Un accord entre le principal syndicat des contrôleurs aériens et la Direction Générale de l’Aviation Civile (DGAC) a été trouvé, mercredi 24 avril. Mais ce jeudi le trafic reste perturbé. Des milliers de vols sont annulés.

Journée noire pour le trafic aérien. Mercredi 24 avril, le syndicat majoritaire des contrôleurs du trafic aérien, le SNCTA, a levé son préavis de grève. Mais la pagaille demeure en ce jeudi 25 avril puisque la décision est tombée à la dernière minute. Conséquence : 75% des vols à Paris-Orly sont annulés, 55% à Roissy-Charles-de-Gaulle et 45% sur les autres aéroports métropolitains. Et ces fortes perturbations arrivent alors qu’une partie des Français est encore en vacances scolaires. A l’heure actuelle, “des centaines de milliers de passagers (sont) dans le flou », a déploré Airlines for Europe.
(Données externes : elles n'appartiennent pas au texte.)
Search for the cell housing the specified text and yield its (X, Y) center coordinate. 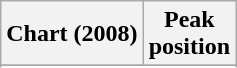
Peakposition (189, 34)
Chart (2008) (72, 34)
From the cell containing the given text, extract its center point as (x, y) coordinate. 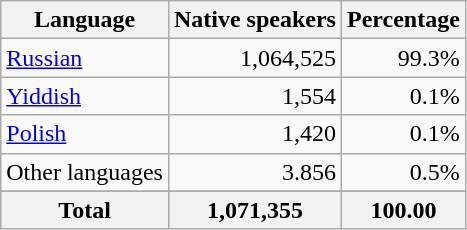
3.856 (254, 172)
1,420 (254, 134)
Native speakers (254, 20)
0.5% (403, 172)
99.3% (403, 58)
1,071,355 (254, 210)
Total (85, 210)
Yiddish (85, 96)
Russian (85, 58)
Percentage (403, 20)
Polish (85, 134)
Other languages (85, 172)
Language (85, 20)
1,064,525 (254, 58)
100.00 (403, 210)
1,554 (254, 96)
Extract the [X, Y] coordinate from the center of the cell holding the provided text.  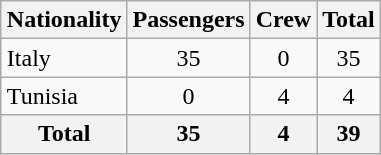
Crew [284, 20]
Passengers [188, 20]
Italy [64, 58]
39 [349, 134]
Tunisia [64, 96]
Nationality [64, 20]
Detect which cell encompasses the target text, then output its (X, Y) center coordinate. 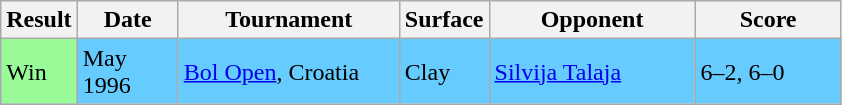
6–2, 6–0 (768, 72)
Clay (444, 72)
Win (39, 72)
Tournament (288, 20)
Silvija Talaja (592, 72)
Result (39, 20)
Surface (444, 20)
Bol Open, Croatia (288, 72)
May 1996 (128, 72)
Opponent (592, 20)
Date (128, 20)
Score (768, 20)
Pinpoint the cell where the given text exists, returning its [X, Y] midpoint coordinate. 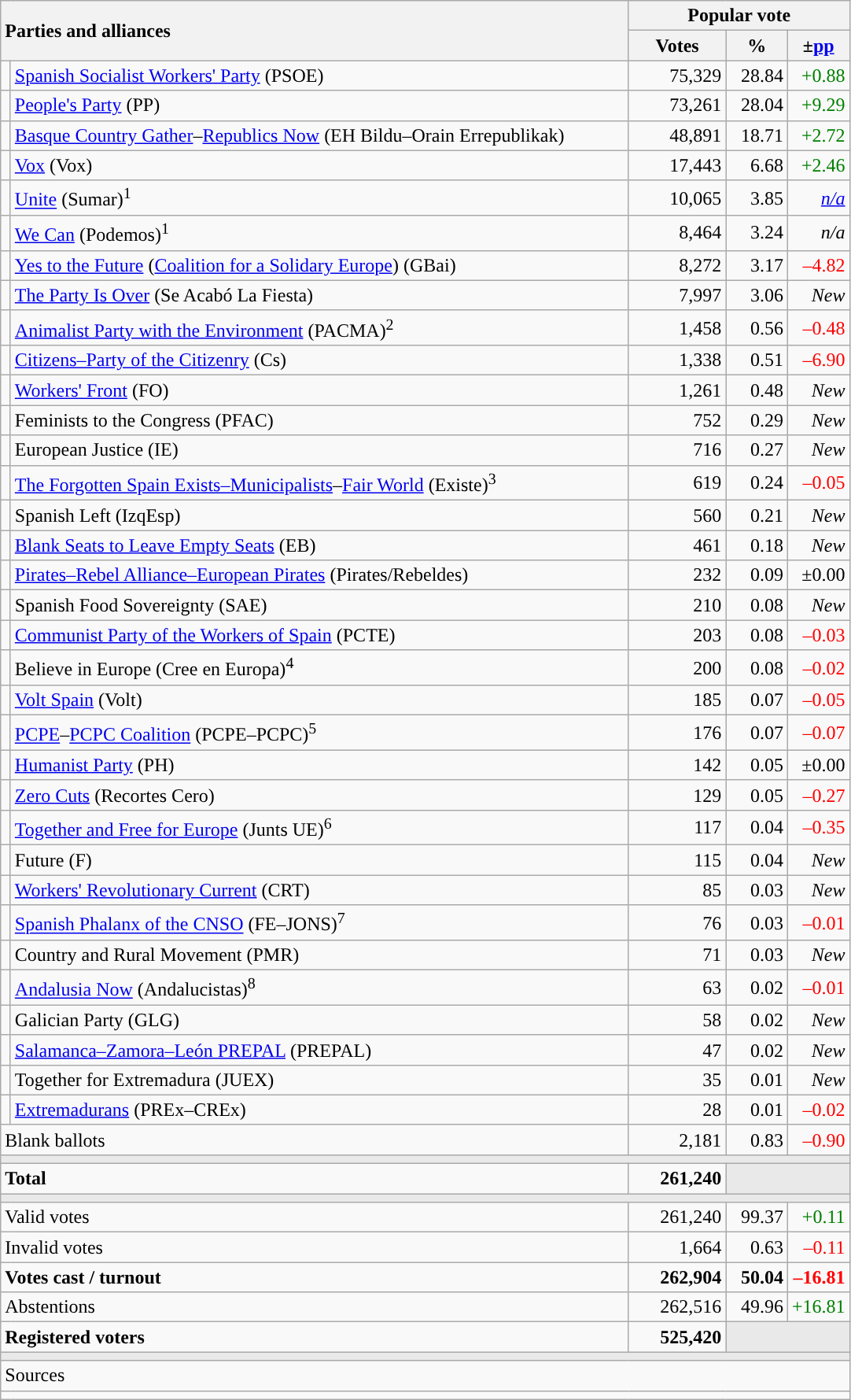
Workers' Front (FO) [319, 390]
200 [677, 667]
18.71 [757, 135]
Parties and alliances [315, 31]
Registered voters [315, 1336]
The Party Is Over (Se Acabó La Fiesta) [319, 295]
1,458 [677, 327]
185 [677, 700]
73,261 [677, 105]
525,420 [677, 1336]
117 [677, 827]
–0.07 [818, 733]
+0.11 [818, 1217]
129 [677, 794]
Pirates–Rebel Alliance–European Pirates (Pirates/Rebeldes) [319, 575]
% [757, 46]
We Can (Podemos)1 [319, 233]
461 [677, 545]
1,261 [677, 390]
Spanish Phalanx of the CNSO (FE–JONS)7 [319, 922]
–0.35 [818, 827]
560 [677, 515]
Popular vote [739, 16]
PCPE–PCPC Coalition (PCPE–PCPC)5 [319, 733]
Salamanca–Zamora–León PREPAL (PREPAL) [319, 1049]
50.04 [757, 1276]
0.48 [757, 390]
Votes cast / turnout [315, 1276]
232 [677, 575]
28 [677, 1109]
35 [677, 1079]
Yes to the Future (Coalition for a Solidary Europe) (GBai) [319, 265]
+16.81 [818, 1306]
75,329 [677, 76]
0.24 [757, 483]
619 [677, 483]
99.37 [757, 1217]
85 [677, 890]
49.96 [757, 1306]
Blank ballots [315, 1139]
Communist Party of the Workers of Spain (PCTE) [319, 635]
142 [677, 764]
Spanish Left (IzqEsp) [319, 515]
Vox (Vox) [319, 165]
8,272 [677, 265]
262,904 [677, 1276]
–16.81 [818, 1276]
210 [677, 605]
Valid votes [315, 1217]
0.09 [757, 575]
71 [677, 955]
115 [677, 860]
176 [677, 733]
3.24 [757, 233]
1,664 [677, 1247]
48,891 [677, 135]
–0.48 [818, 327]
8,464 [677, 233]
58 [677, 1019]
2,181 [677, 1139]
–0.03 [818, 635]
Together for Extremadura (JUEX) [319, 1079]
+9.29 [818, 105]
Workers' Revolutionary Current (CRT) [319, 890]
17,443 [677, 165]
–0.11 [818, 1247]
3.17 [757, 265]
203 [677, 635]
People's Party (PP) [319, 105]
Humanist Party (PH) [319, 764]
716 [677, 450]
Unite (Sumar)1 [319, 198]
Zero Cuts (Recortes Cero) [319, 794]
1,338 [677, 360]
Feminists to the Congress (PFAC) [319, 420]
–6.90 [818, 360]
3.06 [757, 295]
Volt Spain (Volt) [319, 700]
Abstentions [315, 1306]
Country and Rural Movement (PMR) [319, 955]
Animalist Party with the Environment (PACMA)2 [319, 327]
Galician Party (GLG) [319, 1019]
The Forgotten Spain Exists–Municipalists–Fair World (Existe)3 [319, 483]
Sources [425, 1375]
7,997 [677, 295]
28.04 [757, 105]
10,065 [677, 198]
752 [677, 420]
Andalusia Now (Andalucistas)8 [319, 988]
262,516 [677, 1306]
Total [315, 1178]
0.21 [757, 515]
European Justice (IE) [319, 450]
0.27 [757, 450]
63 [677, 988]
Spanish Socialist Workers' Party (PSOE) [319, 76]
Extremadurans (PREx–CREx) [319, 1109]
Blank Seats to Leave Empty Seats (EB) [319, 545]
0.56 [757, 327]
28.84 [757, 76]
0.63 [757, 1247]
±pp [818, 46]
3.85 [757, 198]
Believe in Europe (Cree en Europa)4 [319, 667]
Basque Country Gather–Republics Now (EH Bildu–Orain Errepublikak) [319, 135]
0.83 [757, 1139]
Votes [677, 46]
Invalid votes [315, 1247]
+2.72 [818, 135]
–4.82 [818, 265]
0.29 [757, 420]
+2.46 [818, 165]
–0.27 [818, 794]
Together and Free for Europe (Junts UE)6 [319, 827]
Citizens–Party of the Citizenry (Cs) [319, 360]
Future (F) [319, 860]
Spanish Food Sovereignty (SAE) [319, 605]
–0.90 [818, 1139]
0.18 [757, 545]
0.51 [757, 360]
47 [677, 1049]
+0.88 [818, 76]
6.68 [757, 165]
76 [677, 922]
Return the [x, y] coordinate for the center point of the cell that contains the specified text.  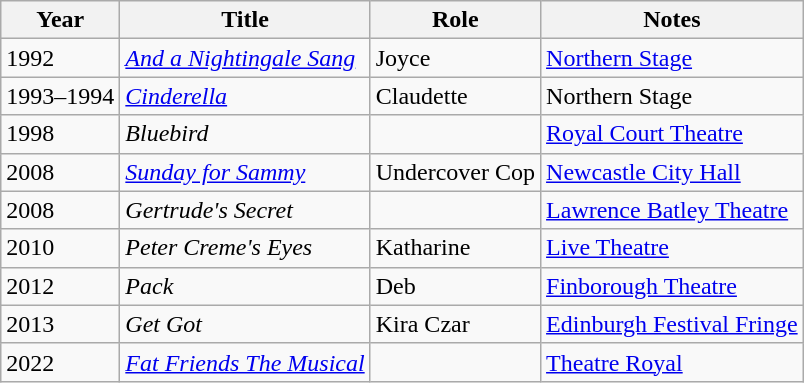
Royal Court Theatre [672, 134]
Title [245, 20]
Lawrence Batley Theatre [672, 210]
Theatre Royal [672, 362]
Newcastle City Hall [672, 172]
Kira Czar [455, 324]
Year [60, 20]
Live Theatre [672, 248]
2013 [60, 324]
Cinderella [245, 96]
2022 [60, 362]
Gertrude's Secret [245, 210]
Claudette [455, 96]
Katharine [455, 248]
Sunday for Sammy [245, 172]
Deb [455, 286]
Notes [672, 20]
1992 [60, 58]
2012 [60, 286]
Fat Friends The Musical [245, 362]
Joyce [455, 58]
Role [455, 20]
1993–1994 [60, 96]
2010 [60, 248]
Peter Creme's Eyes [245, 248]
1998 [60, 134]
Finborough Theatre [672, 286]
And a Nightingale Sang [245, 58]
Pack [245, 286]
Get Got [245, 324]
Undercover Cop [455, 172]
Edinburgh Festival Fringe [672, 324]
Bluebird [245, 134]
Output the [x, y] coordinate of the center of the cell containing the given text.  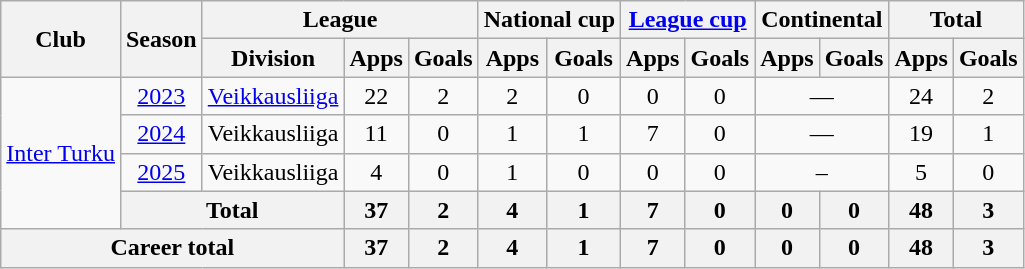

L’appel à la grève avait été lancé par le SNCTA qui a rassemblé 60% des voix aux dernières élections professionnelles. Le syndicat national des contrôleurs du trafic aérien proteste contre les mesures d’accompagnement du projet de refonte complète du contrôle aérien français. Il demande notamment une augmentation de 25% des rémunérations salariales étalées sur cinq ans.
Pas d’effets sur les contribuables
Un accord “gagnant-gagnant” aurait été trouvé selon Patrice Vergriete, ministre délégué aux Transports. Le gouvernement n’a pas annoncé les concessions obtenues par les contrôleurs mais des informations circulent. Selon le quotidien Les Echos, les aiguilleurs du ciel qui s’approchent de la retraite pourront accéder aux plus hautes grilles des carrières de la fonction publique. Une victoire pour le SNCTA.
Le ministre délégué aux Transports a tenu a rassuré les Français. Ce sera une opération blanche pour le contribuable. Le budget de la DGAC, et des contrôleurs, est abondé par les redevances acquittées par les compagnies aériennes. Autre bonne nouvelle pour les Français : la SNCTA a renoncé à son deuxième préavis de grève pour le week-end prolongé de l’Ascension.
Pour ce qui est de la question des badgeuses, « il n’y a pas de négociation possible”, assure le ministère. Leur généralisation vise à contrôler la présence effective des contrôleurs aériens dans les tours de contrôle. Une nécessité selon le Bureau d’enquête et d’analyses (BEA) après ses révélations sur l’incident du 31 décembre 2022 à l’aéroport de Bordeaux Mérignac. Deux avions avaient failli se percuter suite à un manque de personnel dans la tour de contrôle. La refonte produira alors “plus de sécurité et moins de retards” promet le ministère.
Le trafic européen perturbé
Ces perturbations sont d’une ampleur sans précédent “depuis une vingtaine d’années” selon le patron des aéroports parisiens Augustin de Romanet. Ses conséquences touchent l’ensemble du trafic aérien européen. Ce sont plus de 2 000 vols qui ont été supprimés en Europe et plus de 1 000 qui risquent d’être déroutés pour éviter l’espace aérien français selon Airlines for Europe, la principale association de compagnies aériennes du continent. Avec cette nouvelle grève, les contrôleurs aériens français se sont attirés les foudres de l’Association internationale du transport aérien (Iata) qui rassemble plus de 300 compagnies captant 83% du trafic mondial. L’Iata les accusent de “chantage” avec leurs “exigences exorbitantes”.